Please return exactly the lines from the one containing "The width and height of the screenshot is (1071, 603)." through the end of the records, including both.
(INPUT MATERIAL Opens)
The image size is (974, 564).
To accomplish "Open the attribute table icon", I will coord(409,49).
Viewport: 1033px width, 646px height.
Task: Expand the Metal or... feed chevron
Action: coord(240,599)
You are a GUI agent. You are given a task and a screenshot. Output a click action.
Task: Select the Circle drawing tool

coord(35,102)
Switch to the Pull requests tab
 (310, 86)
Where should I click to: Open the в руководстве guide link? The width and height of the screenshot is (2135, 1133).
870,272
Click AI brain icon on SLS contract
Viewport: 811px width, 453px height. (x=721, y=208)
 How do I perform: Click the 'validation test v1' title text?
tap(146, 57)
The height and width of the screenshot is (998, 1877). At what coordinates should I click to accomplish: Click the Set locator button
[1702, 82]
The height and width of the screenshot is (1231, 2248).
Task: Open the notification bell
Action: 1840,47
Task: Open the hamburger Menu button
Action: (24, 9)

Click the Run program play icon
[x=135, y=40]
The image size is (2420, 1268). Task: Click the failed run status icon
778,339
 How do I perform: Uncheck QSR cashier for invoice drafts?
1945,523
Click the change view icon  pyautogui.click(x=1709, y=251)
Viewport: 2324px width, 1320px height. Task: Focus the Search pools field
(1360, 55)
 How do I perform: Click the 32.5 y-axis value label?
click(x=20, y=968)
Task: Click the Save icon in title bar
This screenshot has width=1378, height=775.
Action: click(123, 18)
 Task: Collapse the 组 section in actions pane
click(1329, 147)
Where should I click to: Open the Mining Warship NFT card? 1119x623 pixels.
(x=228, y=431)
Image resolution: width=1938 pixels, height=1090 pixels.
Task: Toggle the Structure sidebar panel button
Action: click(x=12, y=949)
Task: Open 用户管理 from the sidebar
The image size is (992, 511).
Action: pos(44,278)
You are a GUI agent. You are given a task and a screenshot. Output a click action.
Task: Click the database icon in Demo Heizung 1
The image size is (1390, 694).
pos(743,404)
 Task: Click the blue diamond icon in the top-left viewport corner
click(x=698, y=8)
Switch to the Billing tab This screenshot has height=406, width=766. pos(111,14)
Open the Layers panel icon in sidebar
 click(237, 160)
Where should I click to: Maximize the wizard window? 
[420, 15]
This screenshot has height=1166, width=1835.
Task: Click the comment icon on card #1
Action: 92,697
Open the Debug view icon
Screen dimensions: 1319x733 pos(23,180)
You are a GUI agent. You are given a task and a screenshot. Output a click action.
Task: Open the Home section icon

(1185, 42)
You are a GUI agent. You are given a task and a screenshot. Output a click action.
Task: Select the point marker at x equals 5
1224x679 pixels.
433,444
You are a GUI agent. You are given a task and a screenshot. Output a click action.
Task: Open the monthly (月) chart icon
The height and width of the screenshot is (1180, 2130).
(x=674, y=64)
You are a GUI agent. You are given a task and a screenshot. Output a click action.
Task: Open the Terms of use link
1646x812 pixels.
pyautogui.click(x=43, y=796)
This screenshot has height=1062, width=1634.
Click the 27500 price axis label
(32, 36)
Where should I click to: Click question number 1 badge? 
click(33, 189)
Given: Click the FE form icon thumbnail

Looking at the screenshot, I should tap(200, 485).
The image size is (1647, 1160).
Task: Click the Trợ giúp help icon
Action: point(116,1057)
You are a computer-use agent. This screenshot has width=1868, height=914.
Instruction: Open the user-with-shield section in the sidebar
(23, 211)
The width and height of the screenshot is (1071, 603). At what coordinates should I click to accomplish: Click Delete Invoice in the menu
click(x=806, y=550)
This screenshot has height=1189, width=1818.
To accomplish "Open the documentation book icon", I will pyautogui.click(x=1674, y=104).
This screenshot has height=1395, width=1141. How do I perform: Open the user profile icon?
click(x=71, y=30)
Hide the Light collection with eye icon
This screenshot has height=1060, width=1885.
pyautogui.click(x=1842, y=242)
(INPUT MATERIAL Closes)
__RESULT FOR THIS TASK__:
The width and height of the screenshot is (1071, 603). At what coordinates should I click to accomplish: Click Delete Invoice in the menu
click(x=806, y=550)
This screenshot has height=1189, width=1818.
To accomplish "Open the documentation book icon", I will pyautogui.click(x=1674, y=104).
This screenshot has height=1395, width=1141. How do I perform: Open the user profile icon?
click(x=71, y=30)
Hide the Light collection with eye icon
This screenshot has height=1060, width=1885.
pyautogui.click(x=1842, y=242)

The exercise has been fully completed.